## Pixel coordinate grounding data
□ □ □

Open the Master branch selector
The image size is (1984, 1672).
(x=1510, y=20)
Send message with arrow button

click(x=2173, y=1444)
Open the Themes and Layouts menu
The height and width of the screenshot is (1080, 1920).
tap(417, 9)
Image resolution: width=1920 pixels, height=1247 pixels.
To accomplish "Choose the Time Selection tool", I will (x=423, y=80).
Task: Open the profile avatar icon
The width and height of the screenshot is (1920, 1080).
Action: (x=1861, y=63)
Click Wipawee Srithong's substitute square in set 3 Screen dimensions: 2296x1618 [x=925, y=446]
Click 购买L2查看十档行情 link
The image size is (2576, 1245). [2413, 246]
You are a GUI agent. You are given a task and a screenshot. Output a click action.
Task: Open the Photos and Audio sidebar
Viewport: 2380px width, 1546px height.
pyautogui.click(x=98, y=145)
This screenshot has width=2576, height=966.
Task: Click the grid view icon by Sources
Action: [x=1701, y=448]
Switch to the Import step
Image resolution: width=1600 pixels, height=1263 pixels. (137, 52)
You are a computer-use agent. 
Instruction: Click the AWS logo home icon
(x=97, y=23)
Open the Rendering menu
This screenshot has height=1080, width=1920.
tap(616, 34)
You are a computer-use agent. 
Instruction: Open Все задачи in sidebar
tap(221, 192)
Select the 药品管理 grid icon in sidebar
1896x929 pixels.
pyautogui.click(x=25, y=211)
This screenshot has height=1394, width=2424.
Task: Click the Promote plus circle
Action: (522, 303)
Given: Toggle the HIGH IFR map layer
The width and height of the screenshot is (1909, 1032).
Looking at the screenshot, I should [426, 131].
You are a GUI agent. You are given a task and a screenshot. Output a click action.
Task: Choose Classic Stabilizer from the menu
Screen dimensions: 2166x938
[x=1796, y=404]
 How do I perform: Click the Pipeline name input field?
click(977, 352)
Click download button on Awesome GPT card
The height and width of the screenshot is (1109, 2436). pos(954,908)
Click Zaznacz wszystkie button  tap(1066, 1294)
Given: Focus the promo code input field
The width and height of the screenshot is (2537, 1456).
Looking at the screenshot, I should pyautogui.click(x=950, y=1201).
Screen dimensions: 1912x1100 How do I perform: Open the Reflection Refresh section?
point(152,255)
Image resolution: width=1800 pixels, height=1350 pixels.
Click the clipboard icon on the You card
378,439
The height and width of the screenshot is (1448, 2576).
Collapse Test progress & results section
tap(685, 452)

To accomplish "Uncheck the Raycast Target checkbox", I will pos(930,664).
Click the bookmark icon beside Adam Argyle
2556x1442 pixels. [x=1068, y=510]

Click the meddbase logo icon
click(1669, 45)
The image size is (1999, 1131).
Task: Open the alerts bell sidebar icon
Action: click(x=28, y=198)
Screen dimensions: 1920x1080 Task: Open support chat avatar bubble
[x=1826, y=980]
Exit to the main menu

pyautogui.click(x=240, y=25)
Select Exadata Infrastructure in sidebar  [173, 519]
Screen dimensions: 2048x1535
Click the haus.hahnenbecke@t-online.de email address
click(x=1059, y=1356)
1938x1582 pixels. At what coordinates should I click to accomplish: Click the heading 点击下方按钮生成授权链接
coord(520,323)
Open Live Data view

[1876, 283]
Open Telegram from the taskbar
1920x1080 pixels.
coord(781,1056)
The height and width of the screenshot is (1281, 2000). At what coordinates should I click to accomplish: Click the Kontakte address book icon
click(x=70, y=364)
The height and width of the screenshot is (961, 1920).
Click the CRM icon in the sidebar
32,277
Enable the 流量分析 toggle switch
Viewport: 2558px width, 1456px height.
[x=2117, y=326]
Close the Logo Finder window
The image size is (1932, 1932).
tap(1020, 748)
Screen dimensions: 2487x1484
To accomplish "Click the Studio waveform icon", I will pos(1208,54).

□ □ □

After the last line of the data, restate all the entries verbatim.

Open the Master branch selector
The image size is (1984, 1672).
(x=1510, y=20)
Send message with arrow button

click(x=2173, y=1444)
Open the Themes and Layouts menu
The height and width of the screenshot is (1080, 1920).
tap(417, 9)
Image resolution: width=1920 pixels, height=1247 pixels.
To accomplish "Choose the Time Selection tool", I will (x=423, y=80).
Task: Open the profile avatar icon
The width and height of the screenshot is (1920, 1080).
Action: (x=1861, y=63)
Click Wipawee Srithong's substitute square in set 3 Screen dimensions: 2296x1618 [x=925, y=446]
Click 购买L2查看十档行情 link
The image size is (2576, 1245). [2413, 246]
You are a GUI agent. You are given a task and a screenshot. Output a click action.
Task: Open the Photos and Audio sidebar
Viewport: 2380px width, 1546px height.
pyautogui.click(x=98, y=145)
This screenshot has width=2576, height=966.
Task: Click the grid view icon by Sources
Action: [x=1701, y=448]
Switch to the Import step
Image resolution: width=1600 pixels, height=1263 pixels. (137, 52)
You are a computer-use agent. 
Instruction: Click the AWS logo home icon
(x=97, y=23)
Open the Rendering menu
This screenshot has height=1080, width=1920.
tap(616, 34)
You are a computer-use agent. 
Instruction: Open Все задачи in sidebar
tap(221, 192)
Select the 药品管理 grid icon in sidebar
1896x929 pixels.
pyautogui.click(x=25, y=211)
This screenshot has height=1394, width=2424.
Task: Click the Promote plus circle
Action: (522, 303)
Given: Toggle the HIGH IFR map layer
The width and height of the screenshot is (1909, 1032).
Looking at the screenshot, I should [426, 131].
You are a GUI agent. You are given a task and a screenshot. Output a click action.
Task: Choose Classic Stabilizer from the menu
Screen dimensions: 2166x938
[x=1796, y=404]
 How do I perform: Click the Pipeline name input field?
click(977, 352)
Click download button on Awesome GPT card
The height and width of the screenshot is (1109, 2436). pos(954,908)
Click Zaznacz wszystkie button  tap(1066, 1294)
Given: Focus the promo code input field
The width and height of the screenshot is (2537, 1456).
Looking at the screenshot, I should pyautogui.click(x=950, y=1201).
Screen dimensions: 1912x1100 How do I perform: Open the Reflection Refresh section?
point(152,255)
Image resolution: width=1800 pixels, height=1350 pixels.
Click the clipboard icon on the You card
378,439
The height and width of the screenshot is (1448, 2576).
Collapse Test progress & results section
tap(685, 452)

To accomplish "Uncheck the Raycast Target checkbox", I will pos(930,664).
Click the bookmark icon beside Adam Argyle
2556x1442 pixels. [x=1068, y=510]

Click the meddbase logo icon
click(1669, 45)
The image size is (1999, 1131).
Task: Open the alerts bell sidebar icon
Action: click(x=28, y=198)
Screen dimensions: 1920x1080 Task: Open support chat avatar bubble
[x=1826, y=980]
Exit to the main menu

pyautogui.click(x=240, y=25)
Select Exadata Infrastructure in sidebar  [173, 519]
Screen dimensions: 2048x1535
Click the haus.hahnenbecke@t-online.de email address
click(x=1059, y=1356)
1938x1582 pixels. At what coordinates should I click to accomplish: Click the heading 点击下方按钮生成授权链接
coord(520,323)
Open Live Data view

[1876, 283]
Open Telegram from the taskbar
1920x1080 pixels.
coord(781,1056)
The height and width of the screenshot is (1281, 2000). At what coordinates should I click to accomplish: Click the Kontakte address book icon
click(x=70, y=364)
The height and width of the screenshot is (961, 1920).
Click the CRM icon in the sidebar
32,277
Enable the 流量分析 toggle switch
Viewport: 2558px width, 1456px height.
[x=2117, y=326]
Close the Logo Finder window
The image size is (1932, 1932).
tap(1020, 748)
Screen dimensions: 2487x1484
To accomplish "Click the Studio waveform icon", I will pos(1208,54).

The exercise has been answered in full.